Now I want to turn for a moment to the Memorandum of Understanding on housing that would unlock $2 billion in housing funding authorized in last year’s State budget.
Housing is the single biggest expense for our residents and we welcome additional affordable homes financed by the State as we continue to work together to meet the needs of so many New Yorkers who are one paycheck away from not being able to afford their rent or their mortgage.
Negotiating and signing the MOU is also critical because it would facilitate the production of supportive housing units that offer residents an apartment and services to keep their lives on track and help us to fundamentally address the problem of homelessness.
My administration announced a commitment to fund 15,000 apartments for supportive housing over the next 15 years – the largest commitment ever made by the City of New York. We’ve budgeted the necessary resources and our first 550 apartments will be available this year for people in need. Over the next five years, New York City will produce 4,000 apartments that will address the needs of our most vulnerable residents and have a direct impact on reducing our shelter population.
But we have a related concern when it comes to public housing. While the City has made a very substantial commitment to capital improvements for public housing, as I mentioned $1 billion committed to fix the roofs in over 700 buildings. The current total from the State falls short and we ask your assistance in providing help to the 400,000 people who live in public housing. I want to thank Speaker Carl Heastie and the Assembly Democratic Conference to add to that funding.
As I wrap up, I want to underscore the importance of partnering with you and with all community leaders to address the housing crisis.
As I said, in February, I will present a comprehensive vision related to homelessness. And one thing that we will do as part of that vision address a concern that many of you have raised about community notification. We will include a notification process for you and for community leaders that will be implemented immediately upon the announcement next month.
And post-notification, we will proceed with meaningful community engagement, one that facilitates dialogue between City officials, elected officials, and community leaders ensuring there’s a clear framework and timeline for any shelter opening, and making sure that we’re connecting shelter residents to their schools, jobs, and community supports while addressing the concerns of neighborhood residents at the same time.
I want to conclude my testimony by reflecting on how much of our work – all of our work is happening under clouds of uncertainty. Under the new administration in Washington, we all must live with the possibility that many things will change and very much in unexpected ways.

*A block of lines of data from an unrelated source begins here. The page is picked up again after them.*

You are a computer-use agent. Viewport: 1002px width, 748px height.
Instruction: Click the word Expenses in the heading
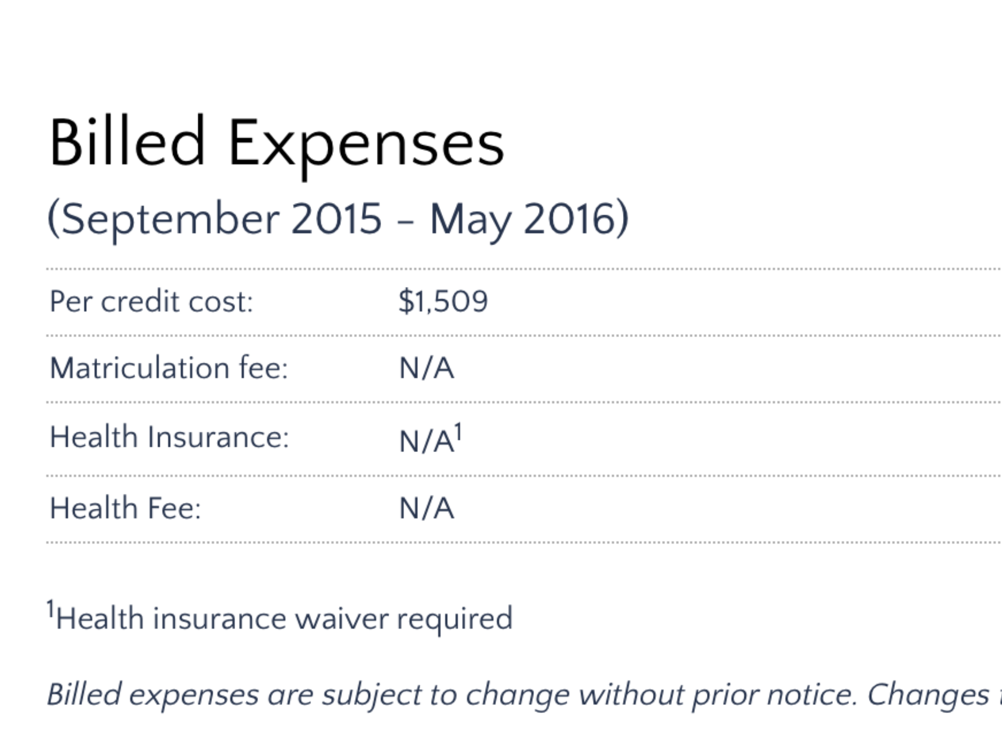tap(366, 143)
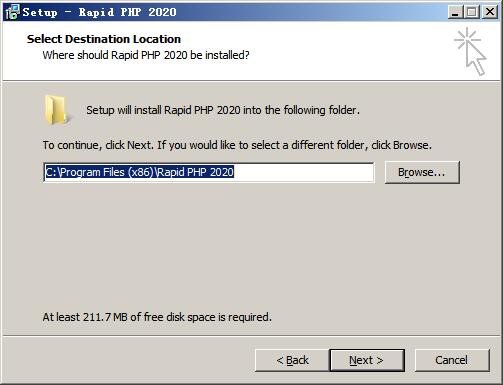Click the free disk space requirement text
This screenshot has height=385, width=503.
157,317
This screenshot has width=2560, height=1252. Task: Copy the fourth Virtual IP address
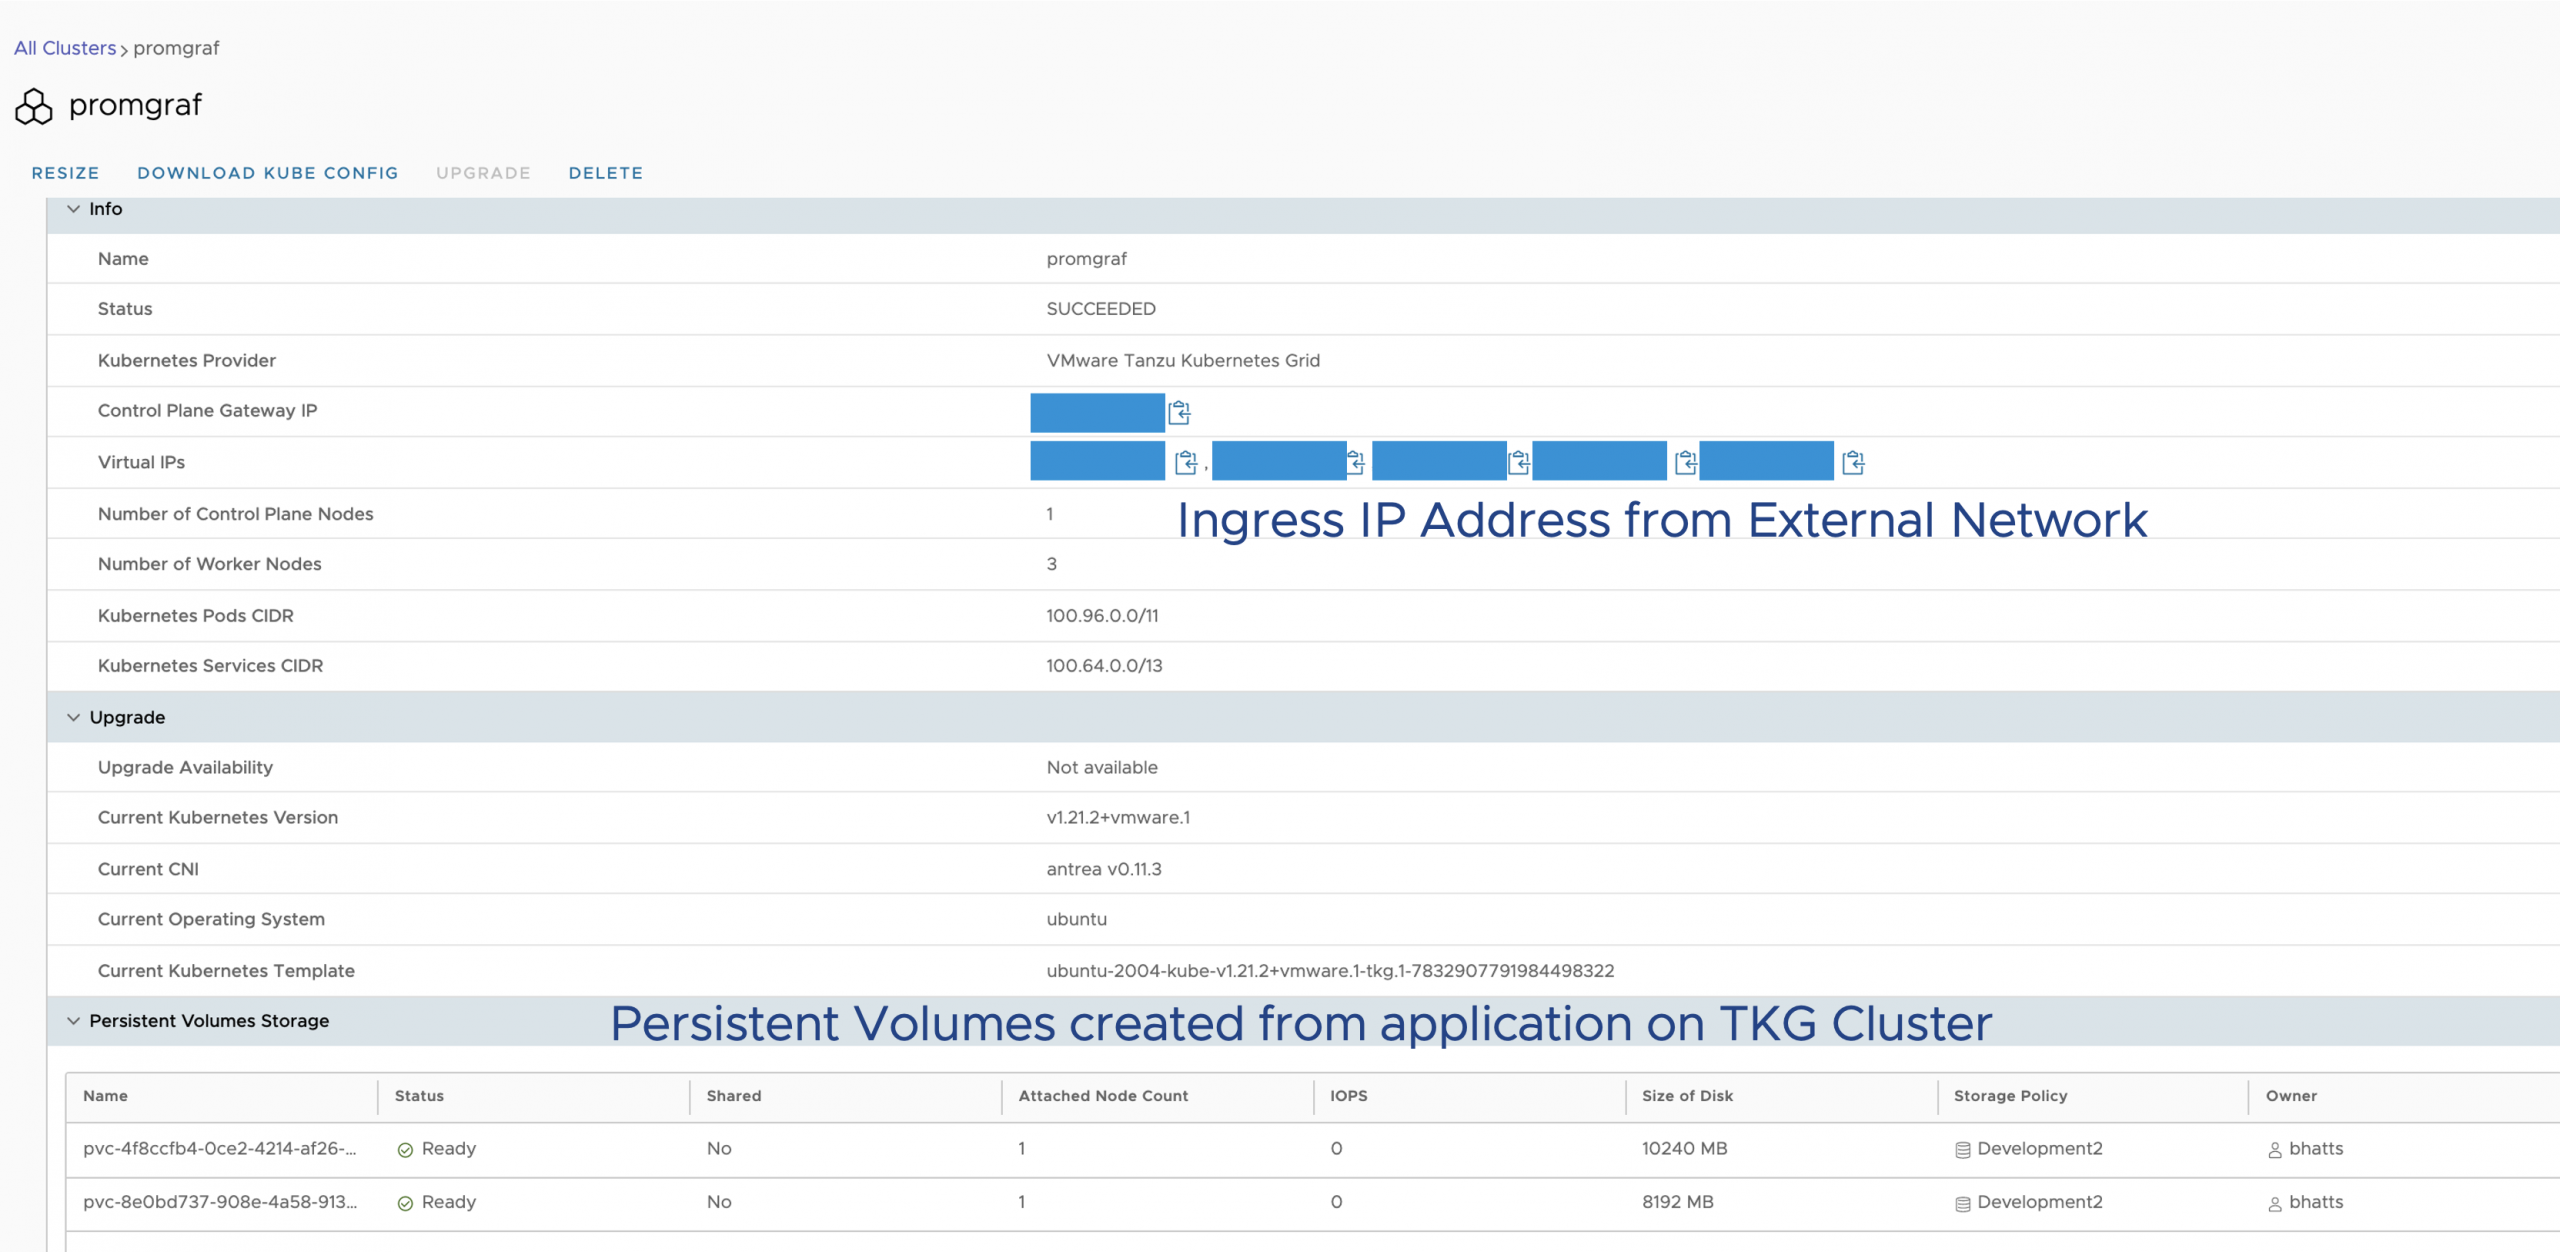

I think the events of the last 48 hours certainly illustrate that.
I can assure everyone that no matter what happens in Washington, New York City will do its part to remain a growing and vibrant economic anchor for our region and our state. But in the face of unprecedented uncertainty from the federal level, your partnership is more important than ever. Now more than ever, it’s important to remember a simple truth in terms of the relationship between New York City and New York State, we are all in this together.
Thank you, Chairs, for the opportunity to be here.